The Formula for Theoretical Yield- Chemistry Calculation Guide
What Is Theoretical Yield and Why You Need to Know It
Theoretical yield is the maximum amount of product you can get from a chemical reaction if everything goes perfectly. No side reactions, no losses, perfect conditions.
That's the理想—reality is different. In the lab, you almost never get that much product. Understanding this gap is what separates students who pass from those who actually understand chemistry.
Theoretical Yield vs. Actual Yield vs. Percent Yield
Three terms, three different things:
- Theoretical yield — what the stoichiometry says you should make
- Actual yield — what you actually got after the experiment
- Percent yield — how close you got to the ideal (actual ÷ theoretical × 100)
Percent yield tells you efficiency. A reaction with 85% yield means you lost or wasted 15% somewhere. Could be incomplete reactions, side products, or just sloppy technique.
The Limiting Reagent Problem
You can't make more product than your starting materials allow. The limiting reagent is the reactant that runs out first and caps your production.
Finding it is simple: convert each reactant to moles, then divide by its stoichiometric coefficient. Whichever gives the smallest number is your limiting reagent. That's what determines your theoretical yield.
How to Calculate Theoretical Yield: Step by Step
Step 1: Write the Balanced Equation
No balanced equation = no calculation. Balance it first or your numbers will be garbage.
Step 2: Convert Grams to Moles
Use molar mass. Every reactant and product has one. Look it up or calculate it from the periodic table.
Step 3: Identify the Limiting Reagent
Convert each reactant's moles to product moles using the mole ratio from the balanced equation. The smallest result comes from the limiting reagent.
Step 4: Convert Back to Grams
Multiply the theoretical moles of product by its molar mass. That's your answer in grams.
Practical Example: Making Water
Say you have 10g of H₂ and 80g of O₂ reacting to make water.
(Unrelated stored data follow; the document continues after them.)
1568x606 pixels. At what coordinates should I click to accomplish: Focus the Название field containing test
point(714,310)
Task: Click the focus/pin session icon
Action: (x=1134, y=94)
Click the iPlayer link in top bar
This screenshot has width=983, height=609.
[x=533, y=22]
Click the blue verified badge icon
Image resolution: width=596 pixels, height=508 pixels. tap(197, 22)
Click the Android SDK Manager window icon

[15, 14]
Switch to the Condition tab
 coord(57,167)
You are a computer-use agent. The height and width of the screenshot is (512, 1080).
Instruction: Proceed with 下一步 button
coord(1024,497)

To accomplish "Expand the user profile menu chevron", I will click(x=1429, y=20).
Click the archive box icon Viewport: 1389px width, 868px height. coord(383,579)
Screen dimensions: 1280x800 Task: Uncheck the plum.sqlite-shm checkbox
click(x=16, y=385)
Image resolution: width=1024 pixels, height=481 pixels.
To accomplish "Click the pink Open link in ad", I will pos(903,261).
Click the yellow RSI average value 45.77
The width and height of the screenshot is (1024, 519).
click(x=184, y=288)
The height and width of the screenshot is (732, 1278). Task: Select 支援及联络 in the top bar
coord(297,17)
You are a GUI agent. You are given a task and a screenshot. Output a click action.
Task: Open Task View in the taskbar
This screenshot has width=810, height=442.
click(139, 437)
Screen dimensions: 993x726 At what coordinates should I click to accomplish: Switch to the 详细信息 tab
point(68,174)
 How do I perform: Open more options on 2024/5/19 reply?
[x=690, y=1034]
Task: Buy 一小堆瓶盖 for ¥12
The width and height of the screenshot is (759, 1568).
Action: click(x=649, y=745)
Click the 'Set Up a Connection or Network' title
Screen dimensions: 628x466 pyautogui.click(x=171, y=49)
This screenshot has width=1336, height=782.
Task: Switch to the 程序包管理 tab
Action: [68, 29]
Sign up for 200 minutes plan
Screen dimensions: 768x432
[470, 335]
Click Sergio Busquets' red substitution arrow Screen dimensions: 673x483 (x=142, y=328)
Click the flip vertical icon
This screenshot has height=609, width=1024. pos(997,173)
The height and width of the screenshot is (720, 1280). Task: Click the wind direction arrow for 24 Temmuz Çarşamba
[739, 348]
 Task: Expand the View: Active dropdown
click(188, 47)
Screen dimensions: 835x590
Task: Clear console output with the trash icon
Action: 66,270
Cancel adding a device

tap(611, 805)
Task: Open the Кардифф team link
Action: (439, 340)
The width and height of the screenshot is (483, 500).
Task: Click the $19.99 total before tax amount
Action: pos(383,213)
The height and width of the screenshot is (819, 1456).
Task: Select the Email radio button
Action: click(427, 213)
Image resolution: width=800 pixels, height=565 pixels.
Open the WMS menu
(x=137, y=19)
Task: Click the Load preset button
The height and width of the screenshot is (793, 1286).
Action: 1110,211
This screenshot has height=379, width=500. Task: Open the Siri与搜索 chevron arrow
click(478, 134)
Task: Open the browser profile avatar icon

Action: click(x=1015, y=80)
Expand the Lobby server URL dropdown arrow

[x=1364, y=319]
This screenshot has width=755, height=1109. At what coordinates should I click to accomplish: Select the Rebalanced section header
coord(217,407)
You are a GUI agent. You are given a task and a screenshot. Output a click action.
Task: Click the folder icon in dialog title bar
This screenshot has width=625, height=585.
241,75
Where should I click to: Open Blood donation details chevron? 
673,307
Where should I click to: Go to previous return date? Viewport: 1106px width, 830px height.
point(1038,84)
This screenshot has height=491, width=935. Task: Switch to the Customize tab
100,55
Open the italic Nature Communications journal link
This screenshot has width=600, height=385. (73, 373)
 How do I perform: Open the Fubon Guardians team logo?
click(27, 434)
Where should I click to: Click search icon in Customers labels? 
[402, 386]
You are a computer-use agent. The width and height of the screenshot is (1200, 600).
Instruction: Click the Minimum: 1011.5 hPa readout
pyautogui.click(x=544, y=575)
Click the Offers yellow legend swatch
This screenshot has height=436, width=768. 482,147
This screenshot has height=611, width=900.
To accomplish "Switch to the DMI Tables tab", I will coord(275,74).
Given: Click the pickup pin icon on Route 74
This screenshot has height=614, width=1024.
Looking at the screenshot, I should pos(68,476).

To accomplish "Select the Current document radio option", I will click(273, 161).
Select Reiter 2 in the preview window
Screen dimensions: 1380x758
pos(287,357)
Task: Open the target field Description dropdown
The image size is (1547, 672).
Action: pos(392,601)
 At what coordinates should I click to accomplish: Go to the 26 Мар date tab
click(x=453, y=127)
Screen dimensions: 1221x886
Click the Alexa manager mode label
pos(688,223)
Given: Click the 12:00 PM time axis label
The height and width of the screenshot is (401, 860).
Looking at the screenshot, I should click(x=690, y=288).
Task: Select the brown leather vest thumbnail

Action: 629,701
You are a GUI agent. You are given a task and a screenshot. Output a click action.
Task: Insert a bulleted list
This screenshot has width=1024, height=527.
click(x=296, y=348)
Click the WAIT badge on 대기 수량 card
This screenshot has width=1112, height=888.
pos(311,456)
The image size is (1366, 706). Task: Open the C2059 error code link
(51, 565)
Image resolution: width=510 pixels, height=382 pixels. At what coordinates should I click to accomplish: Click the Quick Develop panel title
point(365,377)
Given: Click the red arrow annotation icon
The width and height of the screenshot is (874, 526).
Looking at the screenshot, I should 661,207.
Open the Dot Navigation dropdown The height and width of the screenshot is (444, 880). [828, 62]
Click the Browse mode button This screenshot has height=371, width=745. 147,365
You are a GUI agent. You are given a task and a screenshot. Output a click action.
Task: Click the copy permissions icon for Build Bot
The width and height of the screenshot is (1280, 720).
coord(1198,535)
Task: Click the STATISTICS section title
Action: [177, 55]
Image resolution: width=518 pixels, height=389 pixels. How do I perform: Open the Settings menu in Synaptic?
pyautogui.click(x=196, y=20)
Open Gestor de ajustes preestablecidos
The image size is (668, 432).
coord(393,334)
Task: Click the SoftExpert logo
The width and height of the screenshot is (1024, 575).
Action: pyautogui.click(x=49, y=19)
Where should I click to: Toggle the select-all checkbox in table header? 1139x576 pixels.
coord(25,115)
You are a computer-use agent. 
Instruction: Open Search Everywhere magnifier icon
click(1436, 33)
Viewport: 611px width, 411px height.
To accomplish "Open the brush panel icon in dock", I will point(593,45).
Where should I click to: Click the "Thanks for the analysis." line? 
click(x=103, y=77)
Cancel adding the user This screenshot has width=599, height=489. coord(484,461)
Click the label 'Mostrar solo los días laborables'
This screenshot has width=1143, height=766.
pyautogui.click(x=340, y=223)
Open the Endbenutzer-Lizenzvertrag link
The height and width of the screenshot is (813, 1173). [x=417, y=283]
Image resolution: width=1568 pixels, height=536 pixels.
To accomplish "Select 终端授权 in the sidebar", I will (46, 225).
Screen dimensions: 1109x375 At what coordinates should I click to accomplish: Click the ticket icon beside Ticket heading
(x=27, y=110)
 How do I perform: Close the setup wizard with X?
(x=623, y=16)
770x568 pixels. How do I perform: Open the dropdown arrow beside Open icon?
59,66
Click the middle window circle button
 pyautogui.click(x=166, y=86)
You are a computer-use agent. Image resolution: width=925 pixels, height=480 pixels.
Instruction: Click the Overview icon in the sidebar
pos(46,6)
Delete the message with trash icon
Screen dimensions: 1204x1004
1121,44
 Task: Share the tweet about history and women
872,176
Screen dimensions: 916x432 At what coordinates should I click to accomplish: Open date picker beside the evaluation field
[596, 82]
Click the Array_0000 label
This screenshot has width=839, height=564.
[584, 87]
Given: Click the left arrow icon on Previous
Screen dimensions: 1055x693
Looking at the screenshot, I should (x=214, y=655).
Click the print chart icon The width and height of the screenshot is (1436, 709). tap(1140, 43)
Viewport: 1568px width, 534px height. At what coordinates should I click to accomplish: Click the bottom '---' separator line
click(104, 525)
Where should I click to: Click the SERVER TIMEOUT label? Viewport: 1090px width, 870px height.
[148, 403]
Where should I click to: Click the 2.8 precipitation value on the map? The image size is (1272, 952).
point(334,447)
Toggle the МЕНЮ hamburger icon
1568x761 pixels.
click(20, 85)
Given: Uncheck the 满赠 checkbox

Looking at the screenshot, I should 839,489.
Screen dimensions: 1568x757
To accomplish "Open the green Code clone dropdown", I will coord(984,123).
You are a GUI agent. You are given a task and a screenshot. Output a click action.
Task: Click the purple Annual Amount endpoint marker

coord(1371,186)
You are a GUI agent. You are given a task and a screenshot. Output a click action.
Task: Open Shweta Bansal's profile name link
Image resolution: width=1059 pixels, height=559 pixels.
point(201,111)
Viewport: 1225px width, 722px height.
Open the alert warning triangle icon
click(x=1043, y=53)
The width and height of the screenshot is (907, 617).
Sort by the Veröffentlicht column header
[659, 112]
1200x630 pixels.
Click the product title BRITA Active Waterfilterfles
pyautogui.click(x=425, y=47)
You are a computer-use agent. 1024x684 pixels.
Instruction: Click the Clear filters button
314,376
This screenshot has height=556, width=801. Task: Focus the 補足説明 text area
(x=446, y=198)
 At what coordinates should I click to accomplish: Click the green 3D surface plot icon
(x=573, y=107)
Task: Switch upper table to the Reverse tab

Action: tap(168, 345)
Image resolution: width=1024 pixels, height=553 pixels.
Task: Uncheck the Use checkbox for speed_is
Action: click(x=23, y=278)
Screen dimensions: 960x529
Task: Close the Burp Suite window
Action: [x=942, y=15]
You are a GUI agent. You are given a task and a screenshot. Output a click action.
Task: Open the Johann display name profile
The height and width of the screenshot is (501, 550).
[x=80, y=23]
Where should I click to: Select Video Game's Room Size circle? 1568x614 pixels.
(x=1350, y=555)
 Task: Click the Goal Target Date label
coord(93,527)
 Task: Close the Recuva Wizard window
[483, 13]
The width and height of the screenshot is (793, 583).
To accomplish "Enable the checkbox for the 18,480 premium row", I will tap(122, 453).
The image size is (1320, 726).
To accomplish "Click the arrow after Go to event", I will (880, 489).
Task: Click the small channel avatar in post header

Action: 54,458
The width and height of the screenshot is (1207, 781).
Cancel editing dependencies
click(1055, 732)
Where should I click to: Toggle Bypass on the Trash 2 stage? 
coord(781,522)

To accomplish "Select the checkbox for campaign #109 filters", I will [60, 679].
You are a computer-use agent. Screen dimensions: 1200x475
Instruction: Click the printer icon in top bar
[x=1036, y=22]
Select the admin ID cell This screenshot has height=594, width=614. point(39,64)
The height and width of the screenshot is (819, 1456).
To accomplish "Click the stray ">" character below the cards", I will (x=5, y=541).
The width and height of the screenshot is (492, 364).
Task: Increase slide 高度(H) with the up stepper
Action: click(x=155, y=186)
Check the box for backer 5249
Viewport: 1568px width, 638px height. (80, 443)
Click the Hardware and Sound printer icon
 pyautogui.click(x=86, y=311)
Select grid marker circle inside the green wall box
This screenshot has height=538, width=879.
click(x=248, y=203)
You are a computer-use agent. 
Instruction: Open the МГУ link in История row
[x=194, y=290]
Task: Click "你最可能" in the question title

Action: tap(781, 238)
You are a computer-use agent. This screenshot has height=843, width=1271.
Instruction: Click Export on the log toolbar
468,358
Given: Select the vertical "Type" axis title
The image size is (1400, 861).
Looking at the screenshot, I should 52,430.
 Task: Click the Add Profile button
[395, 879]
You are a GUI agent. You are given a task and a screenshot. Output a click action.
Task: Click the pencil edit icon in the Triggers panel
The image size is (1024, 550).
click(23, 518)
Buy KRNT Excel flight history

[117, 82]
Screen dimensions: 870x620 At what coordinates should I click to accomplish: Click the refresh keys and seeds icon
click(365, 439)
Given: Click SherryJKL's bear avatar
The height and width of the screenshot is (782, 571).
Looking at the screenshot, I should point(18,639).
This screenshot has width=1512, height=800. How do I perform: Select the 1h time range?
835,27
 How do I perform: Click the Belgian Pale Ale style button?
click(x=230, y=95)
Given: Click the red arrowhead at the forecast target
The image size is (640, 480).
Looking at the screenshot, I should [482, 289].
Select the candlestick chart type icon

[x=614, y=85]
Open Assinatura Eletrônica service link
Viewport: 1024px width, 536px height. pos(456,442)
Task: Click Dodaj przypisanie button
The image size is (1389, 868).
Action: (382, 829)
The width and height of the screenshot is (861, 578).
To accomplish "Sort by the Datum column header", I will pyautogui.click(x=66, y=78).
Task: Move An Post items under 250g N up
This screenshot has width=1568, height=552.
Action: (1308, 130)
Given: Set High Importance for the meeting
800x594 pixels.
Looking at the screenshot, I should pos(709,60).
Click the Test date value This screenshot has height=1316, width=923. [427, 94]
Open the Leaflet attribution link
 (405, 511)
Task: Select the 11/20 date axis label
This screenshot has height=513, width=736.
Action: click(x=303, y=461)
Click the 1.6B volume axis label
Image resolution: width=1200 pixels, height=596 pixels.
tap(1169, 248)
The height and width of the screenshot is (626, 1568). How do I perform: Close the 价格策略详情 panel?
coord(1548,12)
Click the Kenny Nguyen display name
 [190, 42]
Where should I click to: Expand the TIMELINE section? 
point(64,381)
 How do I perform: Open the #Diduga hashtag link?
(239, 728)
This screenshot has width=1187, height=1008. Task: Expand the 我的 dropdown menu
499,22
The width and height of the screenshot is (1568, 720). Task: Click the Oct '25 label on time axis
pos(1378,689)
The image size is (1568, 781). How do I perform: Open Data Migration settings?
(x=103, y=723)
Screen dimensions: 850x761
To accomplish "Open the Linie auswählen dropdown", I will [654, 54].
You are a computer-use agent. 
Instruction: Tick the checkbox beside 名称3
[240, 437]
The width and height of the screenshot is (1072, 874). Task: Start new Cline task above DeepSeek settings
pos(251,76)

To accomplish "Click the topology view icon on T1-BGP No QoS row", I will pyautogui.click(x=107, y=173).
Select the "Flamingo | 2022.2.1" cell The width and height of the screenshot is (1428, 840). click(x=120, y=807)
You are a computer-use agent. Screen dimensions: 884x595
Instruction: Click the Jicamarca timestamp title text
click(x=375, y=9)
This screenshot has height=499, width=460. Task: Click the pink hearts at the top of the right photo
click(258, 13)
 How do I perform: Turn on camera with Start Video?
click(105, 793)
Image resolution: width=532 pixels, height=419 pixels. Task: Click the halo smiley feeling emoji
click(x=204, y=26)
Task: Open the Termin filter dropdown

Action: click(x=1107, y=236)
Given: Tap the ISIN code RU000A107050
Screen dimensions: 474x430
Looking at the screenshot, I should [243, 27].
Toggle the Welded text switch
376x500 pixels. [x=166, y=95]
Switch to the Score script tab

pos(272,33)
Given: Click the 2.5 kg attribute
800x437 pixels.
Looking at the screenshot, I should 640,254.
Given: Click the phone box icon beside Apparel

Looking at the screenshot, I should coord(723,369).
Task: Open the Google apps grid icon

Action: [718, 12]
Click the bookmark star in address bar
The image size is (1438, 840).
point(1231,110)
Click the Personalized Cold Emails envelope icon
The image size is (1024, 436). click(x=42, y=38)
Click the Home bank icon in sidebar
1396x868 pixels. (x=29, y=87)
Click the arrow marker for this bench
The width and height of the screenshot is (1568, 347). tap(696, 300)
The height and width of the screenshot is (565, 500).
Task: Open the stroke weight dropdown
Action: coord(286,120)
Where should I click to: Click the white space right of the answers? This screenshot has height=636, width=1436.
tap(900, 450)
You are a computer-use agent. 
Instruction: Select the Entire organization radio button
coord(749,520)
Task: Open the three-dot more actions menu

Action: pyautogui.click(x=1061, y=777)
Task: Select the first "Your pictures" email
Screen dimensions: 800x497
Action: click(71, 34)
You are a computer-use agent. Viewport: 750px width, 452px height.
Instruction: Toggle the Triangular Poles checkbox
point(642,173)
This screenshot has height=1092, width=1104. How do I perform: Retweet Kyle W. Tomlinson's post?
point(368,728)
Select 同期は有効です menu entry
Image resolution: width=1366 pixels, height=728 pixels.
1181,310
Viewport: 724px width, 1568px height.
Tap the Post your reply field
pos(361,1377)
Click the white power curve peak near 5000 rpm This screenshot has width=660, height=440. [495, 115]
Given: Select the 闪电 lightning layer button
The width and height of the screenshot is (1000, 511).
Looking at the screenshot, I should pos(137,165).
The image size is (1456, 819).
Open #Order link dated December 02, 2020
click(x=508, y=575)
Balanced equation: 2H₂ + O₂ → 2H₂O
Step 1: Moles of H₂ = 10g ÷ 2 g/mol = 5 mol
Step 2: Moles of O₂ = 80g ÷ 32 g/mol = 2.5 mol
Step 3: From H₂: (5 mol H₂) × (2 mol H₂O ÷ 2 mol H₂) = 5 mol H₂O
From O₂: (2.5 mol O₂) × (2 mol H₂O ÷ 1 mol O₂) = 5 mol H₂O
Both give 5 mol. Neither is limiting here.
Step 4: Mass of H₂O = 5 mol × 18 g/mol = 90g H₂O
Example 2: Iron and Sulfur Reaction
10g Fe + 5g S → FeS
Balanced: Fe + S → FeS
Moles Fe: 10g ÷ 55.85 g/mol = 0.179 mol
Moles S: 5g ÷ 32.07 g/mol = 0.156 mol
Compare the mole ratios: Fe gives 0.179 mol FeS, S gives 0.156 mol FeS. Sulfur is limiting.
Theoretical yield = 0.156 mol × 87.91 g/mol = 13.7g FeS
Percent Yield Calculation
Once you have theoretical yield, percent yield is straightforward:
Percent Yield = (Actual Yield ÷ Theoretical Yield) × 100
If you actually got 11g of FeS in the lab:
Percent yield = (11g ÷ 13.7g) × 100 = 80.3%
Common Mistakes That Ruin Your Calculations
- Forgetting to balance the equation first
- Using the wrong molar mass or atomic mass
- Mixing up moles, molecules, and grams
- Identifying the limiting reagent incorrectly
- Forgetting to convert the product back to grams
Tools and Methods Comparison
| Method | Pros | Cons |
|---|---|---|
| Manual calculation | Builds understanding, no tools needed | Slow, prone to arithmetic errors |
| Scientific calculator | Fast, handles decimals | Still need to set up the problem correctly |
| Online yield calculators | Instant results, good for checking | Can hide the process, wrong inputs = wrong outputs |
| Spreadsheet software | Reusable formulas, batch calculations | Setup time, learning curve |
Quick Reference Cheat Sheet
- Theoretical yield = max product from stoichiometry
- Percent yield = (actual ÷ theoretical) × 100
- Always balance the equation first
- Limiting reagent determines maximum product
- Convert grams → moles → moles → grams
When Percent Yield Exceeds 100%
It happens. Usually means your product is wet, impure, or you mismeasured the actual yield. Rarely means you discovered infinite mass. Almost certainly means something went wrong in the lab or your measurements are off.
Recalculate everything. Dry your product. Check your math.
The Bottom Line
Theoretical yield calculation is just stoichiometry with a specific formula. Balance the equation, find the limiting reagent, convert your units correctly, and the answer falls out. Percent yield then tells you how reality compared to theory.
Master these steps and you'll never lose points on yield problems again.